Divorce Ceremonies


Why don’t we hold divorce ceremonies?  In our culture, we have rituals to mark events from birth to death.  It actually starts before birth with baby showers. Along the path of life, we have traditions to honor holidays, graduations, marriages, anniversaries, and funerals. Through happy and sad events alike, we humans are comforted by these customs. Yet, when it comes to divorce, we have nothing to mark the event.

I’d like to suggest that such ceremonies become a recognized part of the divorce process. After all, divorce is just another event on the road of life. And, as much as it represents the end of something, it also marks the beginning of a new chapter for all involved.

I think of divorce ceremonies as something smaller and more intimate than a wedding, but the protocol is similar. I imagine exes joining together, accompanied by their children and possibly their parents and other close friends and family. I envision the reading of poetry and maybe a statement of gratitude from the couple to the audience. Around the family, I see photographs to commemorate years of memories that were created through the marriage. And, of course, there are vows to be spoken.

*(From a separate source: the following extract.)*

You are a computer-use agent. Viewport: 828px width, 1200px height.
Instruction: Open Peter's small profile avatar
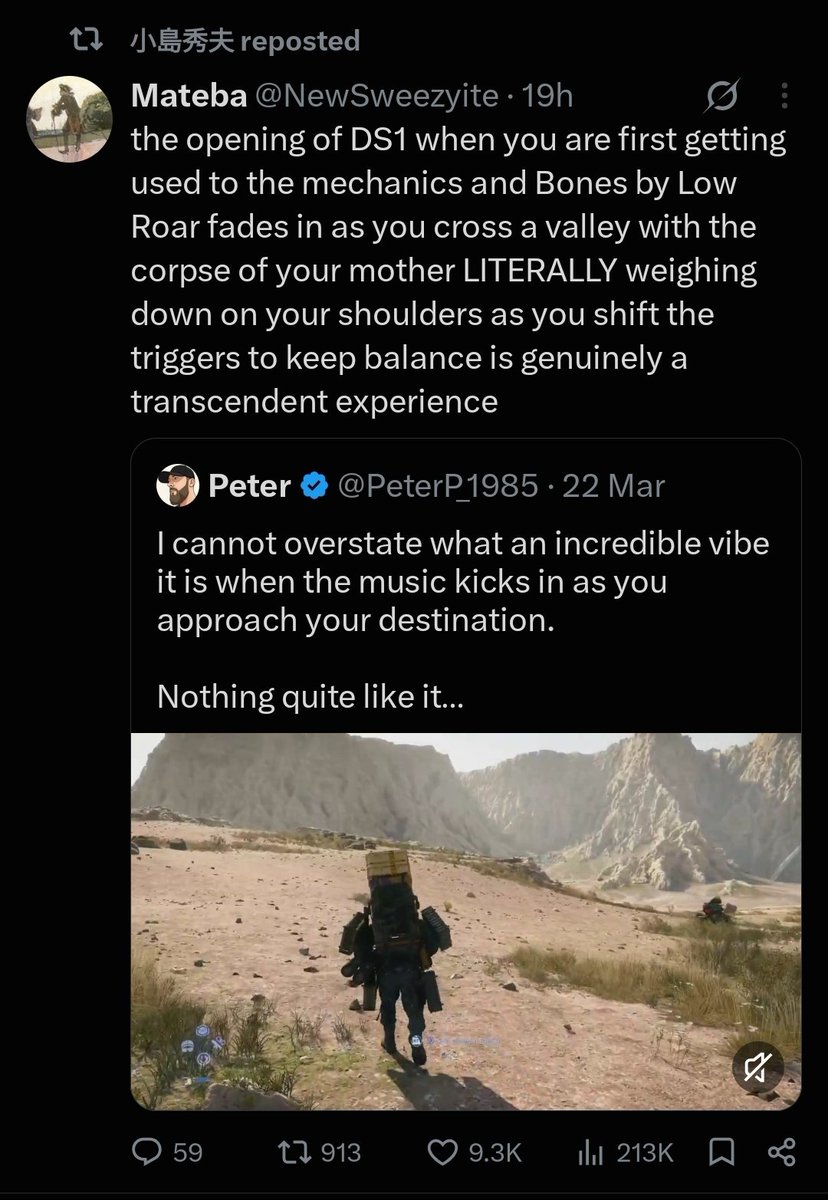tap(178, 486)
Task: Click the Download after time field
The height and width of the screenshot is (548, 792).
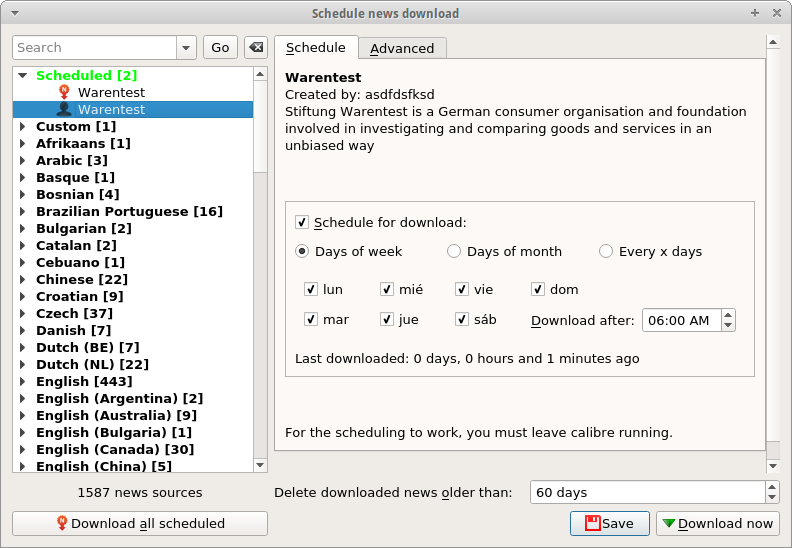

As a couple, especially a couple with children, it’s important to let go with dignity and respect. Some possible divorce vows might include:

I forgive you.
I remember you.
I honor you as the co-creator of our children.
I promise to be your partner in parenting.
I honor our love, accept the loss and treasure this new beginning.
I hold goodwill in my heart for you and wish you happiness on your journey.

Following the ceremony, there should be a celebration to recognize this new beginning. Instead of tossing a bouquet and garter, the couple might opt instead to toss their rings. For a new twist, perhaps the children will cut the cake and feed it to their parents.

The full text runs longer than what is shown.